Que un debate racional sobre el asunto pueda tener lugar en un país donde los enemigos de cualquier forma de sensibilidad animalista suben con orgullo a las redes sociales fotografías de cordero a la parrilla es, naturalmente, imposible; el intercambio de argumentos no pasa de ser un pasatiempo para monologuistas. Por lo demás, las razones aducidas por el aficionado a los toros exhiben a primera vista una pobreza alarmante; en realidad, de lo que se trata es de eludir —como ha mostrado David Mejía en una pieza reciente— el debate moral acerca del dolor inflingido al animal. La cultura es el último refugio de los evasivos: mientras se suceden las apelaciones a la mística del toreo o a la cualidad «cultural» del mismo, aderezadas con el dato de que algunas plazas se siguen llenando, el asunto crucial se deja al margen.

«Lo que ha de determinarse es qué fenómenos culturales deben ser considerados moralmente aceptables»

Porque cultura es cualquier manifestación antropológica; arte es cualquier práctica a la que decidamos llamar arte. Son tautologías que oscurecen más que aclaran; lo que ha de determinarse es qué fenómenos culturales deben ser considerados moralmente aceptables (los occidentales ya no apedreamos a los adúlteros) y qué conductas pueden justificarse en nombre de la libertad del artista (Ricardo Franco mató a un burro en el rodaje de La familia de Pascual Duarte y creo que hoy nos parecería mal). Ídem para quienes invocan la «libertad» como fundamento constitucional de la tauromaquia, pues es obvio que no todo aquello que podría hacerse está permitido y lo que se trata es de determinar qué debe ser prohibido.

Tampoco habría que perder mucho tiempo sopesando el hecho de que el torero se juega la vida; cabe sospechar que habría menos vocaciones si la probabilidad de morir en la plaza fuese mucho más elevada. En todo caso, el torero ha decidido enfrentarse al toro; el toro, inocente como cualquier otro animal, ni siquiera sabe que lo están toreando. Y si bien hay que entender que haya quienes creen que las cualidades culturales o artísticas del toreo justifican la tortura del animal, está por demostrarse que el suplemento «cultural» que proporciona el toreo baste para hacer permisible lo que fuera de la plaza sería calificado como delito de maltrato animal. A mi juicio, no lo es.

«La tauromaquia tiene una cualidad pública —se trata de un espectáculo— que le añade obscenidad»

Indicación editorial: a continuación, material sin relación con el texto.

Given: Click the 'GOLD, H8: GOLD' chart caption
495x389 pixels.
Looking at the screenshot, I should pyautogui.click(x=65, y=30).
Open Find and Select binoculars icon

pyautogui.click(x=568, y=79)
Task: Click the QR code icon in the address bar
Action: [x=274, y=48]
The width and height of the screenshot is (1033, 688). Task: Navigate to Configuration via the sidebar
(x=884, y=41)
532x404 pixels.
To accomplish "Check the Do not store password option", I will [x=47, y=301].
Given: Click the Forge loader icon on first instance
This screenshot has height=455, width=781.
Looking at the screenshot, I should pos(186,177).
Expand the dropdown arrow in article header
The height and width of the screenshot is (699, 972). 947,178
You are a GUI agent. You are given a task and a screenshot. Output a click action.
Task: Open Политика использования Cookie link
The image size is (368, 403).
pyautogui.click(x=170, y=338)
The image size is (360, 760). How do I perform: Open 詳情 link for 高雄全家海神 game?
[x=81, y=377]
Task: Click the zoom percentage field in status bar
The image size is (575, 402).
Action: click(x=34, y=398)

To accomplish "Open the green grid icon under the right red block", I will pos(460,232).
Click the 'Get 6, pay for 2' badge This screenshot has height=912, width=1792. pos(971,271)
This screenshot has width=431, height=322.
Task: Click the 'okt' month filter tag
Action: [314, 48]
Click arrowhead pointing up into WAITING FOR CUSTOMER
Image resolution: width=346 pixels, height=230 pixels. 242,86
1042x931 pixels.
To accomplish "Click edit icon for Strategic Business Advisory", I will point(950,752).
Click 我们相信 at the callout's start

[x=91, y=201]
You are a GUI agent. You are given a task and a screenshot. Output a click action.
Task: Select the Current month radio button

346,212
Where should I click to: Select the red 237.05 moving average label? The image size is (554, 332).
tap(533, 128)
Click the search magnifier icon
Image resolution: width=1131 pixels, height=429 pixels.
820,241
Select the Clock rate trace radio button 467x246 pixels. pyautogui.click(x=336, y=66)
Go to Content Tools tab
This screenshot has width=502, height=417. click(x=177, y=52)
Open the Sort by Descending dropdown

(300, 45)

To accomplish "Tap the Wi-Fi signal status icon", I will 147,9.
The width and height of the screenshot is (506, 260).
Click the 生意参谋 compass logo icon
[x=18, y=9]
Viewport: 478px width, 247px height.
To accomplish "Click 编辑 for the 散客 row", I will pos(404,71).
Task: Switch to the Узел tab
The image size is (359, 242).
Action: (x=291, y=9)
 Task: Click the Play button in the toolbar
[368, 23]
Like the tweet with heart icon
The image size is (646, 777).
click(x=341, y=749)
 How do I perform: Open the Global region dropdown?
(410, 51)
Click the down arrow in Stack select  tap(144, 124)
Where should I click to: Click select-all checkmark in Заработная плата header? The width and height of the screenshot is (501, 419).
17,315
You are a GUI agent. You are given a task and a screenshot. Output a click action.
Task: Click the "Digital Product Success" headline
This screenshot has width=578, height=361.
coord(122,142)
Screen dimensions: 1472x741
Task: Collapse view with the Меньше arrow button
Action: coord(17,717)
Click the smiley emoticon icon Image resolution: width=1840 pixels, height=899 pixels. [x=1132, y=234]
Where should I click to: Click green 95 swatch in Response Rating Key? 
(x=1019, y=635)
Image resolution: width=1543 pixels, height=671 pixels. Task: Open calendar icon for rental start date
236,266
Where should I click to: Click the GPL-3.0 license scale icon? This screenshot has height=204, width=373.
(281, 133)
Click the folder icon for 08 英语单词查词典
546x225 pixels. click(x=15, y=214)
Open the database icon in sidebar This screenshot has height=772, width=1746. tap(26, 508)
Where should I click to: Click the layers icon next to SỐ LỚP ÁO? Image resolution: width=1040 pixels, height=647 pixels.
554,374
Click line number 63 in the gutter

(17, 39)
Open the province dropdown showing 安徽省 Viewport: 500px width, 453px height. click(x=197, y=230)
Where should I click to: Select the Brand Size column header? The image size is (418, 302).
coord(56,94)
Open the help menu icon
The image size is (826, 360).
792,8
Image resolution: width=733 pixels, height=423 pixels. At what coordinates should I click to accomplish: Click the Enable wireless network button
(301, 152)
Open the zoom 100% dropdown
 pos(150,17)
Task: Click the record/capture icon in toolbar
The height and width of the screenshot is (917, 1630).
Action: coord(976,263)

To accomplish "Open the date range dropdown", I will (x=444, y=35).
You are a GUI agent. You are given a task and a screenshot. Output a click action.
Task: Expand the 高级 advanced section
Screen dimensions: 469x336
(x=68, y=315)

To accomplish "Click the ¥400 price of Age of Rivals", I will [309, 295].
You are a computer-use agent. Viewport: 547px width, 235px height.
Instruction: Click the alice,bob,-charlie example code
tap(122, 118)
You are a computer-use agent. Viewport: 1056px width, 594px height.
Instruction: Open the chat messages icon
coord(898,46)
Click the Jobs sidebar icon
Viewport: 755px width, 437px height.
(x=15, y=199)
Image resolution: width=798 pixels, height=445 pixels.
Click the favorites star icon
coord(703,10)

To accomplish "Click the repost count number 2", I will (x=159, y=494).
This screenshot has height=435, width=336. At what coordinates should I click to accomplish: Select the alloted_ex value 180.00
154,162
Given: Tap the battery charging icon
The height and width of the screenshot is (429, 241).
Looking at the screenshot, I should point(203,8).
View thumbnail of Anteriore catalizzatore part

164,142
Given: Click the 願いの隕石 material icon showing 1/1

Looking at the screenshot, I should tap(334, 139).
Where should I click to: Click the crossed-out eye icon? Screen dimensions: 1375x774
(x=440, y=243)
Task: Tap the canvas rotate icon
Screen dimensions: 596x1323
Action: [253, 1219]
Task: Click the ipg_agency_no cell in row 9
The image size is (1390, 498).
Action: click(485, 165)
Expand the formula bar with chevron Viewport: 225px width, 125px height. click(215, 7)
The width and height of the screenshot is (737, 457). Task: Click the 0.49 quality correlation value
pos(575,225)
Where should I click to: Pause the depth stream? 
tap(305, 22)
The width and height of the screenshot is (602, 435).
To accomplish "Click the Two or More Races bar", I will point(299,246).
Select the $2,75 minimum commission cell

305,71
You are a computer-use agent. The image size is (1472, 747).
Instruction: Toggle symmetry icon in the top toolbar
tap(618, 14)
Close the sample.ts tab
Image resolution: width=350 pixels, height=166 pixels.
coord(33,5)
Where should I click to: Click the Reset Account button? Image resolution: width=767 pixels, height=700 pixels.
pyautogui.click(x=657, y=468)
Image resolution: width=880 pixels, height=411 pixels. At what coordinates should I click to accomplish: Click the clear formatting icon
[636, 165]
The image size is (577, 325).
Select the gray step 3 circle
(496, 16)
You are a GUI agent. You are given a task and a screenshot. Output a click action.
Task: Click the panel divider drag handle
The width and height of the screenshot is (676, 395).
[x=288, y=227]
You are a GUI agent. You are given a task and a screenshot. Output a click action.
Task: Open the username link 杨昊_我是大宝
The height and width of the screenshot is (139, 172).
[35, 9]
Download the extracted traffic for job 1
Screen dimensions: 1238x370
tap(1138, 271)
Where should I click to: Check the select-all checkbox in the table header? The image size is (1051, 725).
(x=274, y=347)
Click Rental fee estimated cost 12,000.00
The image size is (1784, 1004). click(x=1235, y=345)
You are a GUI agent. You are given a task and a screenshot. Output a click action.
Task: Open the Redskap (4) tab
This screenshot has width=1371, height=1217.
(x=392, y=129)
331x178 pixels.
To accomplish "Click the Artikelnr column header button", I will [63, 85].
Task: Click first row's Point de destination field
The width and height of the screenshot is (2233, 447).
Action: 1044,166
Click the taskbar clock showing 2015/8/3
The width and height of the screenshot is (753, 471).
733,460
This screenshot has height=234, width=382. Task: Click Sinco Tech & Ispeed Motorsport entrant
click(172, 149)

Más serio me parece el reproche de que el enemigo de los toros parece aceptar formas más insidiosas de maltrato; entre ellas, sobre todo, las que trae aparejada la industria cárnica. De hecho, hay quien piensa que solo el vegetariano puede oponerse a la tauromaquia: ¡los demás, chitón! Pero una cosa no se sigue de la otra: aunque uno puede ser vegetariano e incluso pedir la abolición de cualquier forma de explotación animal, también puede ser consumidor de carne y pedir sin contradicción alguna el fin de la tauromaquia. Pues es razonable concluir que no se pueden eliminar todas las variantes de la instrumentalización humana de los animales y pedir, sin embargo, que se acabe con muchas de ellas, al tiempo que se refuerzan las medidas legales destinadas a minimizar el sufrimiento del animal que va a ser sacrificado para servirnos de alimento. A ello cabe añadir que la tauromaquia tiene una cualidad pública —se trata de un espectáculo— que le añade obscenidad; no es el tipo de actividad en el que debiéramos solazarnos.

Dicho todo lo cual, el taurino podrá decir que la fiesta debe celebrarse porque a ellos les da la gana. Y tienen muchos votos detrás: ninguna mayoría parlamentaria va a atreverse a prohibirla. No les faltará razón; que disfruten su victoria.